A recently disclosed document shows the FBI telling a local police department that the bureau’s covert cell-phone tracking equipment is so secret that any evidence acquired through its use needs to be recreated in some other way before being introduced at trial.
“Information obtained through the use of the equipment is FOR LEAD PURPOSES ONLY,” FBI special agent James E. Finch wrote to Chief Bill Citty of the Oklahoma City Police Department.
The official notice, dated September 2014, said such information “may not be used as primary evidence in any affidavits, hearings or trials. This equipment provides general location information about a cellular device, and your agency understands it is required to use additional and independent investigative means and methods, such as historical cellular analysis, that would be admissible at trial to corroborate information concerning the location of the target obtained through the use of this equipment.”
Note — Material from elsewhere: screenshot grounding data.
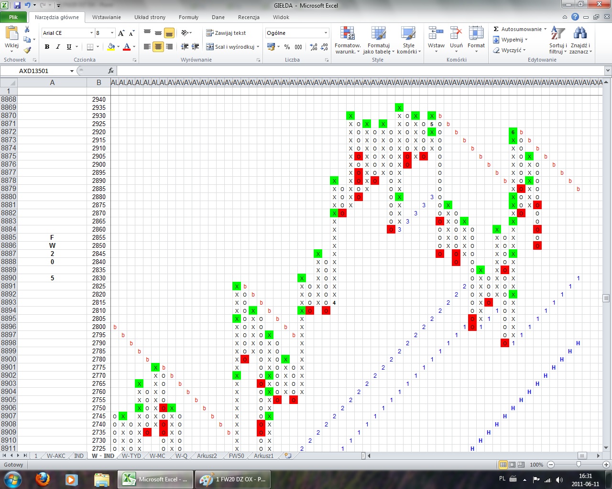The height and width of the screenshot is (489, 612).
Task: Toggle Italic formatting
Action: tap(58, 47)
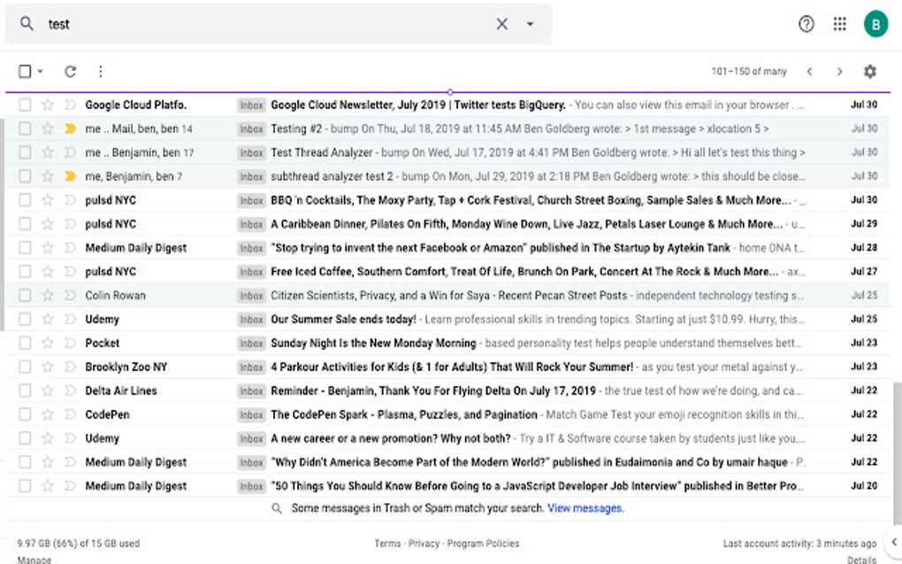Open the search options dropdown arrow
Image resolution: width=902 pixels, height=564 pixels.
528,24
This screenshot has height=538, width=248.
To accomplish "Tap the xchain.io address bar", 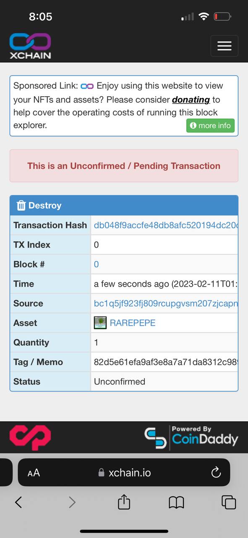I will pos(124,472).
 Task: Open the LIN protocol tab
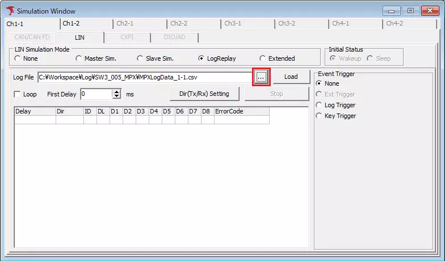79,37
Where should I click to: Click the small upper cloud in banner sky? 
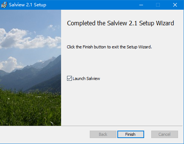point(52,27)
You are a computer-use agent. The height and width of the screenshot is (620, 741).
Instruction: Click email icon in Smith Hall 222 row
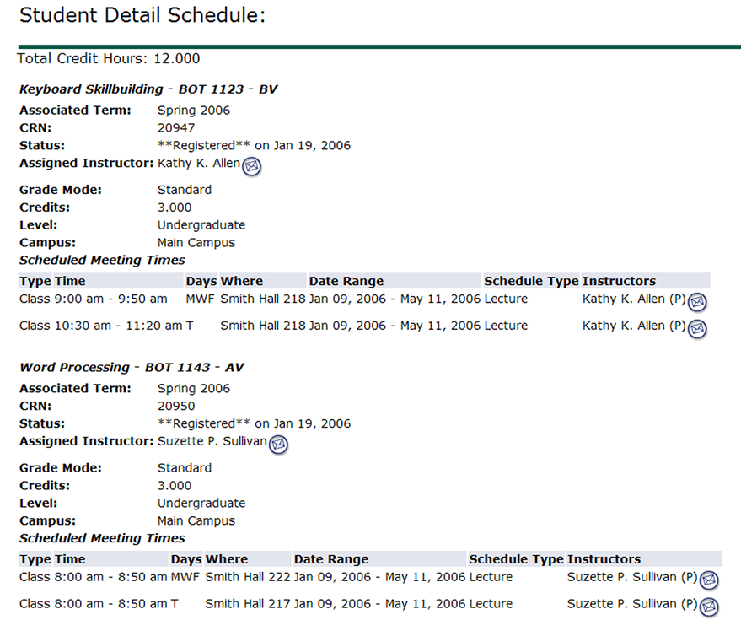709,580
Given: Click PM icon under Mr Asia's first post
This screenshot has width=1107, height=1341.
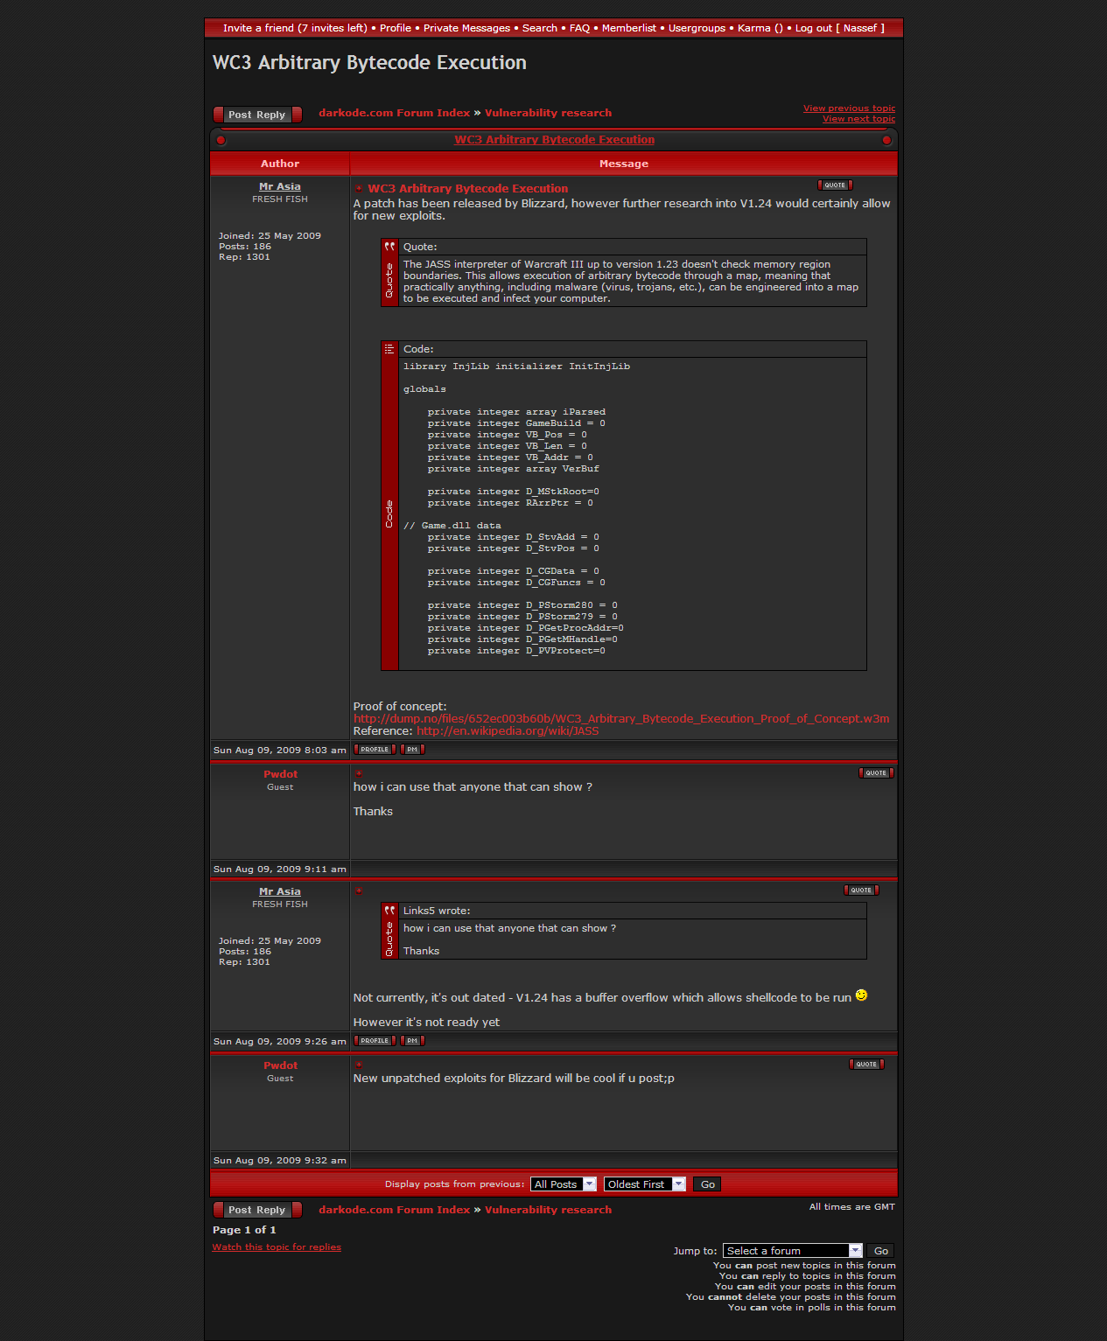Looking at the screenshot, I should 412,750.
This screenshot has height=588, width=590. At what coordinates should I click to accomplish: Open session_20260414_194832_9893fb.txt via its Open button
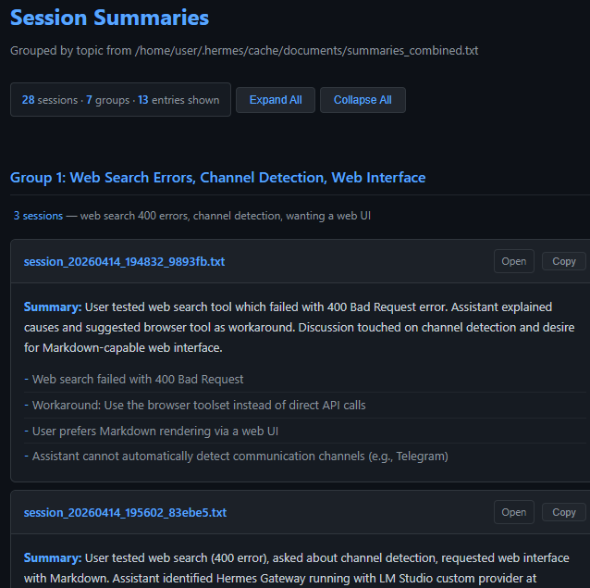(x=513, y=261)
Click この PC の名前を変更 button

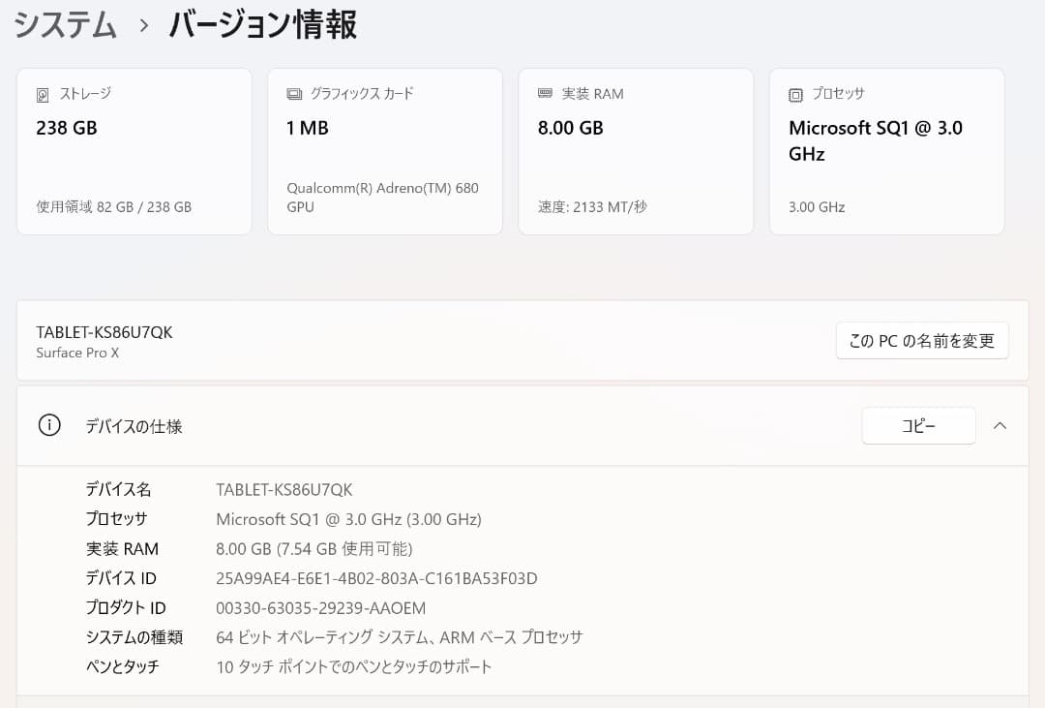tap(921, 340)
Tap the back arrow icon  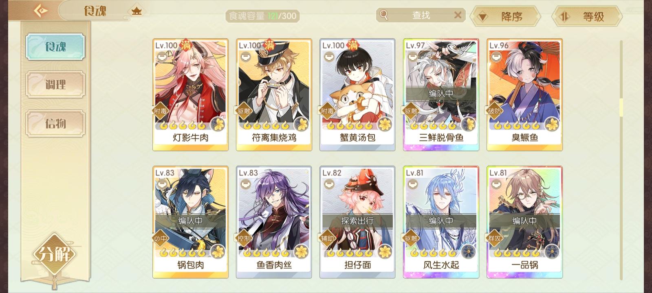click(x=40, y=11)
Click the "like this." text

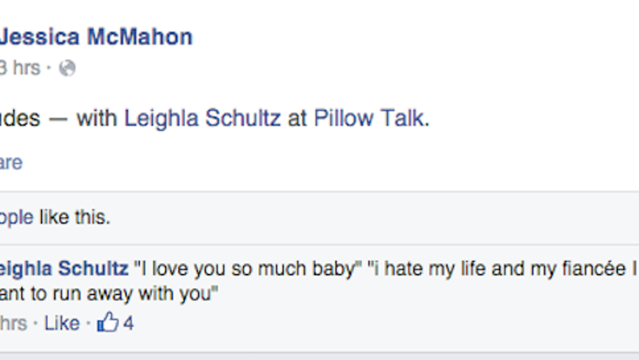pos(75,218)
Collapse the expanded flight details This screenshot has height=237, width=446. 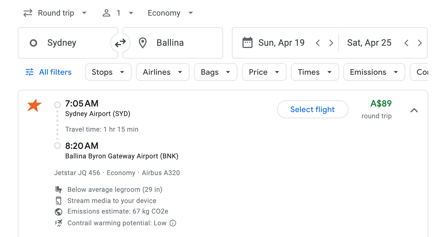[x=415, y=110]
The document, obtained by nonprofit investigative journalism outlet Oklahoma Watch, pertains to the use of cell site simulators, or Stingrays — surveillance technology that mimics a cellphone tower to trick cellphones into transmitting location data and other information, sometimes even the contents of calls.
Journalists and activists have uncovered at least 20 similar nondisclosure agreements between FBI and local police about Stingrays in the past few years — but the FBI’s advice about retroactively recreating evidence appears to be new.